Manchester United's American owners have been at the centre of another protest over the last week as fans took to social media in huge numbers to call for the Glazer family to sell the club and get out.
As rumours filtered through that transfer target Mehdi Benatia could be on the move to Bayern Munich instead of Old Trafford, some reports suggested that €6 million rated Philippe Mexes was the preferred alternative. Despite only being casual hearsay, #GlazersOut immediately began trending on Twitter, with fans furious at what they see as a lack of funds made available for transfers.
Resentment and ill-feeling towards the family's involvement in the club has been bubbling away for more than a decade, ever since it became clear that the recently deceased Malcolm Glazer was determined to buyout all existing shareholders from 2003 onwards. 'Love United. Hate Glazer' stickers appeared all over Manchester, a breakaway club was formed and several further protests have taken place over the years. In 2010, the 'green and gold' campaign was a particularly famous example, though it quickly transformed into a fashionable bandwagon rather than a genuine protest.
But the reality is that since the takeover was formally completed in 2005, despite the questionable purchasing methods that plunged the club into debt, United have been as successful as ever.
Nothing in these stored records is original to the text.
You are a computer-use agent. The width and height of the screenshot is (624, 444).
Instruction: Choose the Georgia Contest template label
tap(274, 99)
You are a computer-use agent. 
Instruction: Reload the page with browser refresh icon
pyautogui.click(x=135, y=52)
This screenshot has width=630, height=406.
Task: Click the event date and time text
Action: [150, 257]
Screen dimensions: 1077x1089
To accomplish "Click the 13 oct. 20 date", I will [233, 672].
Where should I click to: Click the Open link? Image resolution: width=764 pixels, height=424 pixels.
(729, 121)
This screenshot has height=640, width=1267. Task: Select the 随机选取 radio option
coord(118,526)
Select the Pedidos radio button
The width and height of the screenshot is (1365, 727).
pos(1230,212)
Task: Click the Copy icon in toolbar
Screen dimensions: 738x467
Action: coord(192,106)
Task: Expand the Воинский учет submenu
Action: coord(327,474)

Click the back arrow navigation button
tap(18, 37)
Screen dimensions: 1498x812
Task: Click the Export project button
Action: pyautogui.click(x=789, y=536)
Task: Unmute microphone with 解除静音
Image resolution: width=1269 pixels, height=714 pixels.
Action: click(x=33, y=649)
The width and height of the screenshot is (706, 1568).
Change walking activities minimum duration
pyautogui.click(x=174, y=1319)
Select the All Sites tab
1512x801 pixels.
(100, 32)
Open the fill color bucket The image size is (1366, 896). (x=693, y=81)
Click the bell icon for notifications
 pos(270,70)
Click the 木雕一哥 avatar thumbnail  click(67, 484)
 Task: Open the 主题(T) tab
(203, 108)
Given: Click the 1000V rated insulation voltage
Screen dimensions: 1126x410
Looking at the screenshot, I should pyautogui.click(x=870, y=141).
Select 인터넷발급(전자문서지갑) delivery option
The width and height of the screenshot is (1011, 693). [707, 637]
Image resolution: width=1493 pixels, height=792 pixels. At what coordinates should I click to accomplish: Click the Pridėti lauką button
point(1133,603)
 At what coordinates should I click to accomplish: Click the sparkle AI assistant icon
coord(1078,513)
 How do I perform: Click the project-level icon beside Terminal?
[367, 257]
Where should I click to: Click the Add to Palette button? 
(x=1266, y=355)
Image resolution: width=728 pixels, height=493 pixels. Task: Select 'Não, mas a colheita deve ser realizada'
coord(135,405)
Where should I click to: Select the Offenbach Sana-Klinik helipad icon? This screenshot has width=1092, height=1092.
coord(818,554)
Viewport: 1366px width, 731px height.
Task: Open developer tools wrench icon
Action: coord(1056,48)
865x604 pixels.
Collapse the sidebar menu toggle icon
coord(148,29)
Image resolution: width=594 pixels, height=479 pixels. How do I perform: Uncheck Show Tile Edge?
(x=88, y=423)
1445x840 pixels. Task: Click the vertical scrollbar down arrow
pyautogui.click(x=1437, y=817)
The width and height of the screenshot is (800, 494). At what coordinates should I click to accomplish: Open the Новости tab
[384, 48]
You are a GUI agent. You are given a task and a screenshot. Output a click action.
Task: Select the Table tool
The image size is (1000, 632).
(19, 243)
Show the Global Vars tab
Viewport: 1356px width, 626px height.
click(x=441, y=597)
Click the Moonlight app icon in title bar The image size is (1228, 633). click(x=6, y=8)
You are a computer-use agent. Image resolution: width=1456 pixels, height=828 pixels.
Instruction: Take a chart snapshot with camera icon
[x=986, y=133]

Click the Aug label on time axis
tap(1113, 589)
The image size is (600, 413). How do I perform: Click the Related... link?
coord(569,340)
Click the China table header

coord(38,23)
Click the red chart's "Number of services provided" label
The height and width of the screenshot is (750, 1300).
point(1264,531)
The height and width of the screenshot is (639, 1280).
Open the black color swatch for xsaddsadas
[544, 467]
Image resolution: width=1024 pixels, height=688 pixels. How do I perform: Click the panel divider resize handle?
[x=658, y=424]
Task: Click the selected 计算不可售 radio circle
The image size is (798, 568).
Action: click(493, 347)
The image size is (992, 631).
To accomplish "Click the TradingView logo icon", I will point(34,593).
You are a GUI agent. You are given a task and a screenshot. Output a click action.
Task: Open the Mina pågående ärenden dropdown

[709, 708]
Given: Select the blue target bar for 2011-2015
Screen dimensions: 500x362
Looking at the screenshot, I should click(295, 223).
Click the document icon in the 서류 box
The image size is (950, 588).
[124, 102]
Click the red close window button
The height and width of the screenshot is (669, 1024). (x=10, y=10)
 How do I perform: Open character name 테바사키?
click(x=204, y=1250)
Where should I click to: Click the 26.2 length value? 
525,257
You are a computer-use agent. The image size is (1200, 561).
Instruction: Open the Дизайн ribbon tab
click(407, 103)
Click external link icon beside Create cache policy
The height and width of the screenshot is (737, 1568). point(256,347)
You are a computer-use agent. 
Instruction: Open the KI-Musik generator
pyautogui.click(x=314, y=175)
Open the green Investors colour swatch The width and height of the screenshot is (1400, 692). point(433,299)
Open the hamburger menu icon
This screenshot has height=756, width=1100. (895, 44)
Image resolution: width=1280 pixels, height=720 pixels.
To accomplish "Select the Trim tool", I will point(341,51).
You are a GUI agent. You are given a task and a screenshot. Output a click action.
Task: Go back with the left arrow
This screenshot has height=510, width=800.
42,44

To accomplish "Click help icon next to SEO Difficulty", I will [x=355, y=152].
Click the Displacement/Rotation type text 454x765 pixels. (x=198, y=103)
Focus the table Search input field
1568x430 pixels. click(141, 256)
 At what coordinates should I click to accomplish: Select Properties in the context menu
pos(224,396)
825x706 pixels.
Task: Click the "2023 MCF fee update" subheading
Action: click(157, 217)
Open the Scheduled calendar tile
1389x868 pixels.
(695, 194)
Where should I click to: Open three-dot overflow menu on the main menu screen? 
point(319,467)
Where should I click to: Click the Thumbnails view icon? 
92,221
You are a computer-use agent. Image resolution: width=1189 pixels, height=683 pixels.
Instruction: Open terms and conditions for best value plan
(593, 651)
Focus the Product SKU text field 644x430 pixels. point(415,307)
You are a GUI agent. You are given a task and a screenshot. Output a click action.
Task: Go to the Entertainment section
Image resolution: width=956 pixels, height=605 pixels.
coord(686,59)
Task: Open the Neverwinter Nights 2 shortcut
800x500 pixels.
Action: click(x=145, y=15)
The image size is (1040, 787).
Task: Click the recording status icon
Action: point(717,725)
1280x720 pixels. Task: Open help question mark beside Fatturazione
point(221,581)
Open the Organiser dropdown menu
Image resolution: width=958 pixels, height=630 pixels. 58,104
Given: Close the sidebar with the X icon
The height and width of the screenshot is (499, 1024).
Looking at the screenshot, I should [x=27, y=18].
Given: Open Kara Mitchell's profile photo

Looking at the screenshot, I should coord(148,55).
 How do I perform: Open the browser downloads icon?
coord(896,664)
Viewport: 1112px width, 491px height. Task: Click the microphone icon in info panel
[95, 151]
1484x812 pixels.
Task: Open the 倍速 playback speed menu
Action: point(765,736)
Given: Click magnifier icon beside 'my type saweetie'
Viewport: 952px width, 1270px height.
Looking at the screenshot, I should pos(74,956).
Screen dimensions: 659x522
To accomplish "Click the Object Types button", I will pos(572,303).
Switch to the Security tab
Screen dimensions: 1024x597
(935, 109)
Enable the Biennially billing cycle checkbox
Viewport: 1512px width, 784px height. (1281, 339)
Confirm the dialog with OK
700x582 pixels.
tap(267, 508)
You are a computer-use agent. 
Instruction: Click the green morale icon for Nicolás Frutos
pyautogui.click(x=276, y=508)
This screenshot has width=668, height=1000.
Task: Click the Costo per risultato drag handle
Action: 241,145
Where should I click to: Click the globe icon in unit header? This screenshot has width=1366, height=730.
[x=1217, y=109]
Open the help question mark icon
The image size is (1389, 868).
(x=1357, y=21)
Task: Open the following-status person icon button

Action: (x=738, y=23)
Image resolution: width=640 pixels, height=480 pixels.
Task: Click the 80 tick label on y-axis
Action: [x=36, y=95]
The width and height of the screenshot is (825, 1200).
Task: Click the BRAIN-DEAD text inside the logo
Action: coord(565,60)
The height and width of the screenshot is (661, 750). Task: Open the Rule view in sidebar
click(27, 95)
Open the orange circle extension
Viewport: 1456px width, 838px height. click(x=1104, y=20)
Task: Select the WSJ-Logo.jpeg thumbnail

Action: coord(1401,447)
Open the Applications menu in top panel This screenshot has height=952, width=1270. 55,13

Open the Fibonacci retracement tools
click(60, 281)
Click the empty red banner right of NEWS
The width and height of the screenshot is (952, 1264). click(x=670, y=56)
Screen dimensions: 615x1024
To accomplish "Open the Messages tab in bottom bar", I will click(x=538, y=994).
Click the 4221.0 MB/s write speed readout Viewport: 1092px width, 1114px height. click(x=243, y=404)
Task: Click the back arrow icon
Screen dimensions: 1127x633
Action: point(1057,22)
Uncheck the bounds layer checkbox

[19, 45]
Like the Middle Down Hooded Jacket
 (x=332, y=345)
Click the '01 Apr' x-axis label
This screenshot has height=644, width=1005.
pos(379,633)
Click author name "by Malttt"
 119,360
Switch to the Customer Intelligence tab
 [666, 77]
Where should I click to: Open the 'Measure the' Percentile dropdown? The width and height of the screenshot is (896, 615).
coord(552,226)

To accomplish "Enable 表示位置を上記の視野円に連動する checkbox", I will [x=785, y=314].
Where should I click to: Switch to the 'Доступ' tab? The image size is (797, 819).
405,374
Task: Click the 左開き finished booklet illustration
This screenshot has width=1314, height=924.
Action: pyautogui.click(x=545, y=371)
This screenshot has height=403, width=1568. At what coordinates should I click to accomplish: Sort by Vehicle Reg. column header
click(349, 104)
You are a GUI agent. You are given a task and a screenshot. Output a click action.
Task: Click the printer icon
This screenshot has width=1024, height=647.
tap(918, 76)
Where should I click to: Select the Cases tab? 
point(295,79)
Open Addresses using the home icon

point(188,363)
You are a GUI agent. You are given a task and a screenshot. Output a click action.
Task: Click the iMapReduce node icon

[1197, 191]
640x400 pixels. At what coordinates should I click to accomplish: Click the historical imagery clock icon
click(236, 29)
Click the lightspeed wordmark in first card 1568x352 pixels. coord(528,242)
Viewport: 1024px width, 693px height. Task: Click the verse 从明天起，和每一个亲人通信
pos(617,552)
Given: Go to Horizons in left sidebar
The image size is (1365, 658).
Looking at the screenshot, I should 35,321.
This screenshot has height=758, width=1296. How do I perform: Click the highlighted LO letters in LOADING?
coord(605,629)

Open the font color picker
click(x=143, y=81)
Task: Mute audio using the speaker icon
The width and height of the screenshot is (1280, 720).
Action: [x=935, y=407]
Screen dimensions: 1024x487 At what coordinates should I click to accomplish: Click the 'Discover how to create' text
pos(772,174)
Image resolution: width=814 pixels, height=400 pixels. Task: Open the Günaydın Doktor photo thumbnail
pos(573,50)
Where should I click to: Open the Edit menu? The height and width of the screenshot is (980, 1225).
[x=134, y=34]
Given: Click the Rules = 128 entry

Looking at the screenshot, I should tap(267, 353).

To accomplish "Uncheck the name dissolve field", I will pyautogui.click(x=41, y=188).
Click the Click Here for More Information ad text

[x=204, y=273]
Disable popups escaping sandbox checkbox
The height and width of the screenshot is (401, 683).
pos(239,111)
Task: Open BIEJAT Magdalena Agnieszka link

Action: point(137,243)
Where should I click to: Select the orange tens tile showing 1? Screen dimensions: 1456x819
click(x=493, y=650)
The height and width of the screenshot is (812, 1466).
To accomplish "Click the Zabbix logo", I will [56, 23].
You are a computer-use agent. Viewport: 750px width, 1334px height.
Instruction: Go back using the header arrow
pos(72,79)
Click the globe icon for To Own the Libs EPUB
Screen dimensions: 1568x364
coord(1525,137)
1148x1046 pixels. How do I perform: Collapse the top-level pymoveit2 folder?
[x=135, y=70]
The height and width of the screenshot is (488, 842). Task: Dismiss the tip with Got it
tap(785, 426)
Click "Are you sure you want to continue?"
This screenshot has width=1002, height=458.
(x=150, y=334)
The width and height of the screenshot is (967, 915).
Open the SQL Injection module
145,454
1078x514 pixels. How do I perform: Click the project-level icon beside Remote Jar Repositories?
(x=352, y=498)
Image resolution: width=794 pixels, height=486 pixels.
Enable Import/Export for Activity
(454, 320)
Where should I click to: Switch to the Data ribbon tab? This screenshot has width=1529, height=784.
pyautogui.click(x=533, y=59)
On the pitch the team have won five Premier League titles, three League Cups, a Champions League title, plus two further finals and a Club World Cup. Although not ideal, in that time the club's debt has always been manageable and has been shrinking significantly every year.
Expensive new acquisitions have also continued to arrive consistently. In the summer of 2006, Michael Carrick was brought in for £18 million, 12 months later the club splashed out around £55 million on Nani, Anderson and Owen Hargreaves. In 2008, Dimitar Berbatov joined for a club record £30.75 million and in the years since the likes of Antonio Valencia, Phil Jones, Ashley Young, David de Gea, Shinji Kagawa and Robin van Persie have all cost between £16 million and £24 million each.
In the summer of 2009, United failed to re-invest the majority of the world record fee received for Cristiano Ronaldo. Fans blamed the owners of siphoning off profits, but it was at the behest of the Sir Alex Ferguson, who insisted there was no point because clubs like Real Madrid and Manchester City had ruined the chance of getting any value in the transfer market.
During David Moyes' ill-fated summer transfer window last year, the Glazers were again accused of withholding transfer funds. However, it is widely understood that United made a genuine bid for Gareth Bale, exceeding what Real Madrid eventually paid for him. The issue was that Tottenham refused to sell to another English club, while Bale himself had his heart set on a move to the Bernabeu.
In the last 12 months alone, United have spent the best part of £130 million on new players and fans still aren't happy. This summer, irate supporters still cite examples of the failure to land players like Toni Kroos and Cesc Fabregas, both of whom moved for relatively affordable fees, as proof that the owners refuse to cough up for transfers. But in both cases it wasn't because of the money.
Kroos only ever wanted to join Real Madrid, while Fabregas wanted to move back to London upon returning to England. Perhaps most importantly, it seems that neither was even on the wish-list of new manager Louis van Gaal, who has only now stated his intentions to bring in new players after using the early weeks of his tenure to fully assess what he already had.
Over the last year failed negotiations for new signings have been going on behind the scenes and the problem lies precisely there - convincing players that they should join United over anyone else. There seems to be an element of arrogance and complacency in that respect. Executive vice-chairman Ed Woodward is a world class businessman, but he seems naive on football specific operations. Recently stating that United could pay any fee they want was not a smart move and it is his inability to close deals that has been holding United back in the transfer market.
The Glazer family have become a scapegoat for any and every grievance many United supporters have with their club. An army of fans have become accustomed to winning and a the newer generation don't know any different. It seems no coincidence that major protests only flare up when the club has a brief trophy drought on the pitch - 2005, 2010, 2014.
Most fans don't seem to have a firm grasp on exactly why they hate the owners and argue with false facts and twisted truths, but blaming supposed Glazer 'penny-pinching' is not a valid explanation for United's transfer problems.